[tdwg-content] Another example of non-overlapping concepts

Wed May 18 00:00:39 CEST 2011

Hi Matt,

It took me a while to ponder your question. There is a long answer which
complex and easily misinterpreted and there is a shorter answer.

For now I think the "shorter" answer set in a historical context is best.

The best use of my abilities seems to be recognizing a "ability gap" and
figuring out a technical solution or tool to address it.

The most visible of these were involving microscopy and visualization tools
to make complex ideas understandable.

My interest in the species problem dates back to when I had the opportunity
to talk with E.O. WIlson in 1991/1992.

At that time he said that if you have a knack for computers we need all this
information in databases so it is accessible.

*One of his former Ph.D. students is on my committee.

Years later I had the opportunity to work on questions like this and started
to think about how to connect all these disparate facts about species
together in a usable queryable knowledge base.

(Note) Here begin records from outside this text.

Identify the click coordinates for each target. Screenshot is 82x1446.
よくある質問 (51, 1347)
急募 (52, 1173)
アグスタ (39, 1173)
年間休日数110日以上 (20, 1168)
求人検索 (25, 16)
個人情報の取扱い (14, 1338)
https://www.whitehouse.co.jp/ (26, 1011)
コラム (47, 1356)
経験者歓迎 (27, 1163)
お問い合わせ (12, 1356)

I noticed that several groups and individuals were marking up data sets
including observations with different scientific names even though they were
clearly meaning the same "species".

* These groups would agree that they were communicating about the same
species, but not always agree on the name

This prevents large scale data integration and analysis which in part is
described here: http://about.geospecies.org/

With the advent of the web, and the the semantic web in particular, this
"database" could be global and almost infinitely scalable.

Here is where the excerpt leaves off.